Hailed as the biggest milestone since Gutenberg’s invention of the printing press, the internet has truly democratised information and how it is consumed and produced. While buying and publishing books was initially limited to a small class of society who were able to read and write and afford to buy books, the web has empowered everyone.
The internet paves the way for ever-greater participation in what and how information is generated and disseminated. Today, we not only read and view content (passively) but also contribute our own content. And this new class of ‘prosumers’ – combining the roles of producers and consumers – creates amazingly rich content at dizzying speed, from community edited encyclopaedias (or wikis), to blogs and all kinds of social media.
We are documenting our news, thoughts and hopes, our family histories, and our every movement in ever-more creative formats and platforms. And the internet has become a de facto ‘live’ archive as it systematically captures the digital footprints of our society, and allows us to travel back in time to explore the zeitgeist of previous times – and bad hairdos.
Web archives are a veritable gold mine for analysts across different application areas, from political analysts and marketing agencies to academic researchers and product developers. The self-proclaimed keepers of our online legacy, the Internet Archive initiative and its European partner Internet Memory Foundation, have ‘captured’ (retained for posterity) more than 350 billion web-pages since 1996.

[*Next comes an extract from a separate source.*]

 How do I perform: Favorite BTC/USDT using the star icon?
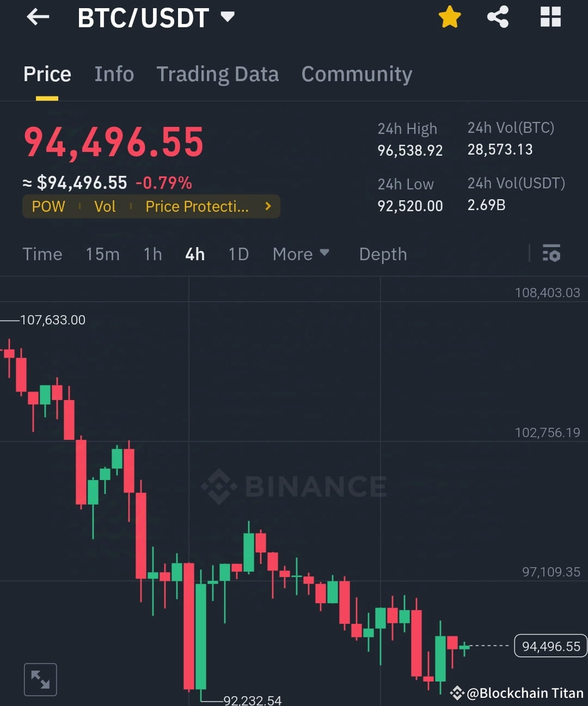(x=450, y=16)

The EU-supported LAWA project set out to create a Virtual Web Observatory (VWO) on top of the Internet Memory Foundation’s rich repository, in order to explore and analyse content from web-pages and social media longitudinally (over time).

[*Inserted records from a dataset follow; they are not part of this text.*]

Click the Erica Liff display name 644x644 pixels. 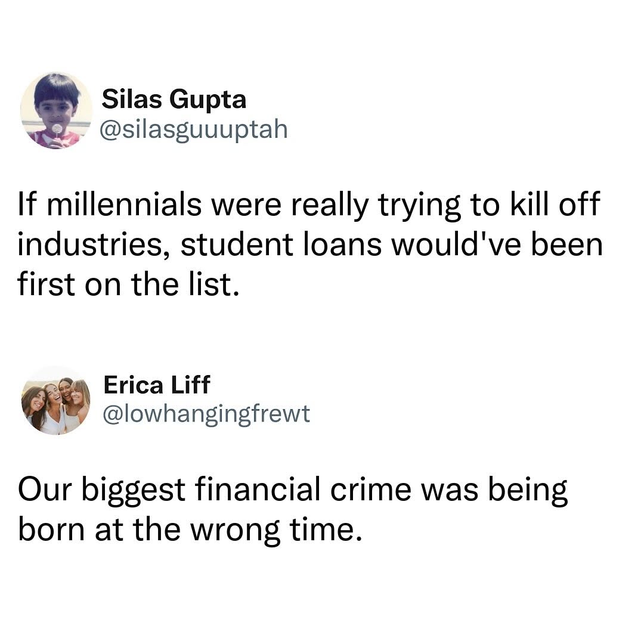(157, 385)
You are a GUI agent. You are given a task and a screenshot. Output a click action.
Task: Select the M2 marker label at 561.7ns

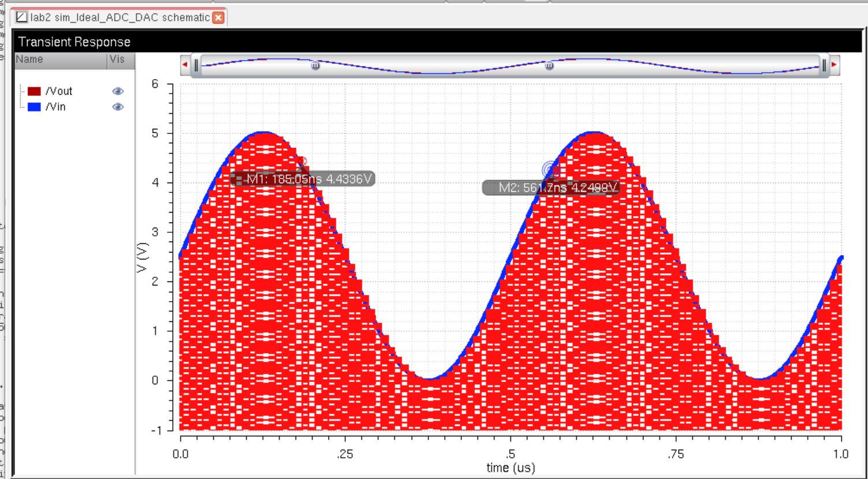click(552, 188)
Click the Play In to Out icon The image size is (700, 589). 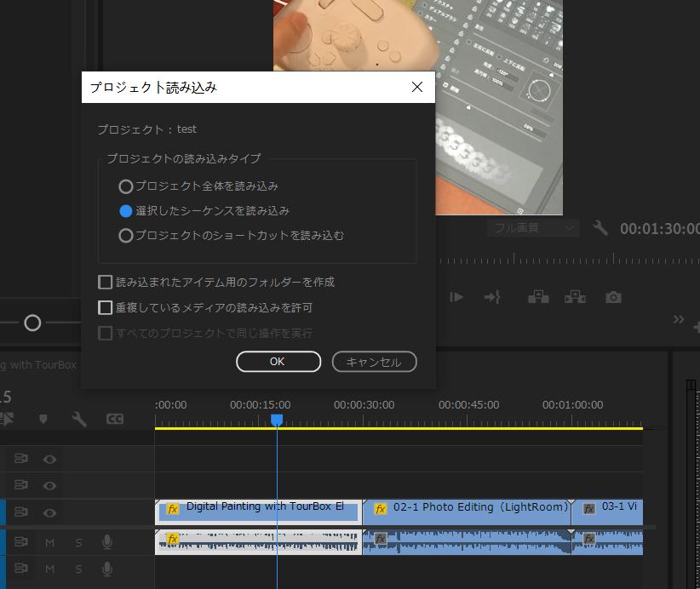pyautogui.click(x=456, y=296)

But they struck a problem: internet content is often far from self-explanatory, especially when it dates back years or decades. Typically, background knowledge is needed to interpret the content. For instance, when reading about the debate on renewable energy across Europe after the Fukushima nuclear disaster, you can understand the arguments put forward based on statistical evidence, such as renewable energy data, from the EU’s statistics organisation Eurostat. However, identifying relevant statistics and other background information for any given piece of web content is a more difficult task.

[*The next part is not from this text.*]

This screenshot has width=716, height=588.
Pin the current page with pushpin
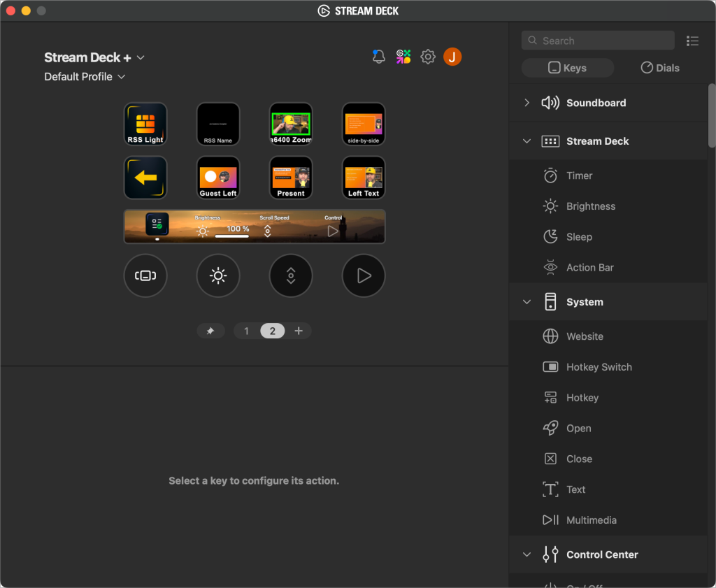coord(210,331)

A solution developed in LAWA lifts the content to a semantic level by identifying ‘named entities’ such as people, places, organisations, events, etc. But why are named entities crucial here? Because they can be mapped onto semantic knowledge bases such as Yago or Freebase – the heart of Google Knowledge Graph.
As a result, content is no longer merely ‘plain text’, but annotated with semantic information about entities, and other valuable background knowledge. This way, the computer can infer that a document mentioning energy companies, such as Vattenfall or E.ON, is highly related to the topic of renewable energy and associated statistics. This helps to bridge the gap between text-based web content and statistical evidence.
LAWA’s public demonstrators include analytics interfaces (ways of using the analytical tools) and browser plug-ins that help to semantically enrich, classify, query, analyse and visually explore digital content at web-scale (anywhere!).
“LAWA facilitates large-scale studies of different types of web content and has added a new dimension to the Future Internet research roadmap,” notes the project team. The work of this unique European project has provided valuable impetus to the emerging field of temporal web analytics. Moreover, LAWA has been a driving force behind the launch of the Temporal Web Analytics Workshop series at the internationally-recognised WWW conference, building a thriving research community focused on tackling the challenges and opportunities presented by Big (web) Data.